Computation, to first order, of signals for high spin manganous (five unpaired electrons) EPR is essentially the same as for high spin ferric electron centers, except six manganese nuclear hyperfine splittings are superimposed and energies are generally smaller. Figure 7 illustrates how some of the complexity of X-band manganous spectra is resolved at a higher EPR frequency.
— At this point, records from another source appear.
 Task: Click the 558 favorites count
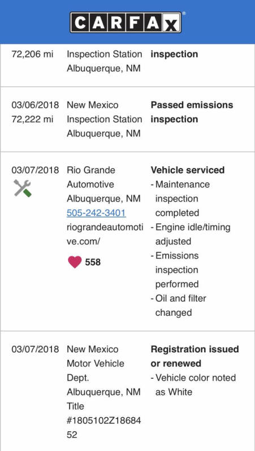pos(93,262)
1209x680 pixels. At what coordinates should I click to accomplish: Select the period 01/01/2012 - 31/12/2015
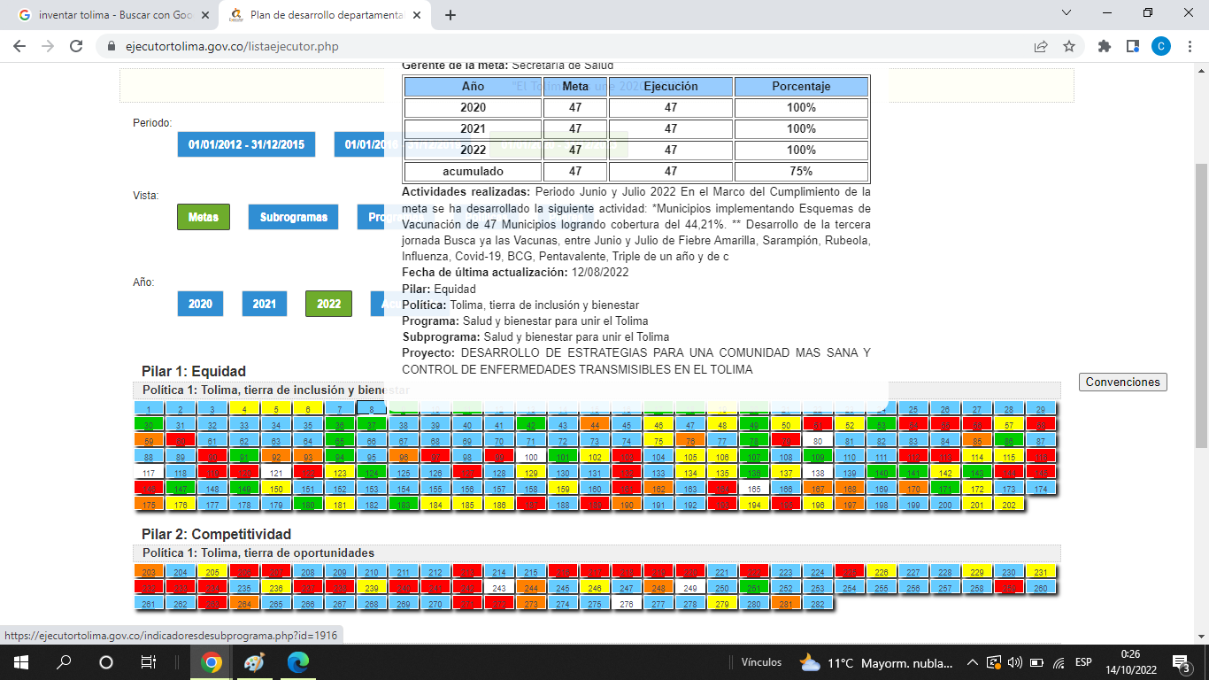[x=246, y=144]
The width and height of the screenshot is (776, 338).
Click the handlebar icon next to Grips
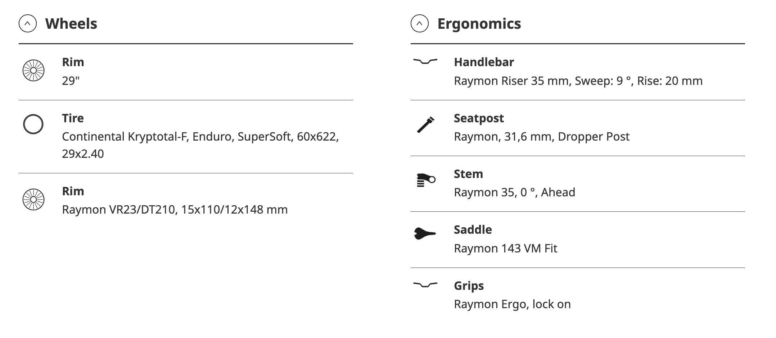point(425,285)
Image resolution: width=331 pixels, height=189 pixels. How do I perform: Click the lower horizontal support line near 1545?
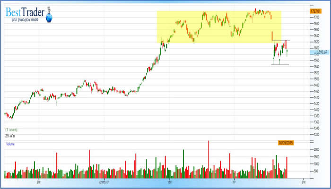280,65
Odd numbers of electrons are most suitable for EPR. There are six configurations for the five unpaired electrons of manganous or ferric ions, and there are 15 possible transitions between the six energy levels corresponding to these configurations. The probability that a transition between two levels will be observed at a particular frequency, field-scan range, and molecular orientation (θ, ϕ) in the magnetic field is given by an intensity factor[25] (the product of the square of the transition dipole and sin θ). Taking the zero field term D = 0.1 cm–1 as a first approximation to manganous lipoxygenase zero field splitting, 9 of the 15 possible pairs of energy levels contribute significantly to spectra taken at the conventional 9.4 GHz EPR frequency (Figure 7A). In this kind of diagram, each dot represents a unique molecular orientation in the field.[25] Most intense features in the EPR spectrum (Figure 7B) will occur where the density of dots and their intensities are highest in Figure 7A. At the higher 94 GHz EPR frequency, a spectrum arising from the same magnetic parameters will be simplified to a nested set of five transitions. These predictions are born out in the experimental spectrum of manganese lipoxygenase (Figure 7C) and the simulation (Figure 7D). The middle transitions in the spectra cover a narrow enough field range that Mn nuclear hyperfine transitions are resolved. Characteristic details of the hyperfine pattern refined the estimate of zero field splitting parameters for manganese lipoxygenase to approximately D = 0.08 cm–1 and E/D = 0.06.[27]

Summary and Outlook

Variations in lipoxygenase function are broader than forming a lipid hydroperoxide with unique stereochemistry. For instance, the human epidermal lipoxygenase eLOX3 appears to have a perfectly normal iron-binding site, from sequence comparison with functional lipoxygenases.[36] Nevertheless, it is devoid of activity with normal substrates for lipoxygenases. Instead, it functions catalytically as a hydroperoxide isomerase, converting preformed hydroperoxides to epoxyalcohols. Similarly, manganese lipoxygenase isomerizes and rearranges hydroperoxides, in addition to having a lipoxygenase function.[37] These conversions of lipid hydroperoxides to epoxyalcohols proceed by an oxygen rebound reaction in which both O atoms of the cleaved hydroperoxide are retained in the product. Steric factors and/or the metal redox potential likely influence the balance of lipoxygenase and isomerase reactions.[37] This Account covers EPR approaches to examine selected aspects of lipoxygenase structure in solution or frozen solution. Working with solutions allows flexibility in conditions, for instance, those leading to changes in structure with pH.[20] A quite obvious extension is to versions of the enzyme that form products oxidized at different positional sites. More challenging is to extend these ideas to differentiate details of lipid and hydroperoxide reactivity by the enzyme. Here some ingenuity in synthesis of paramagnetic substrate/product analogues will be needed.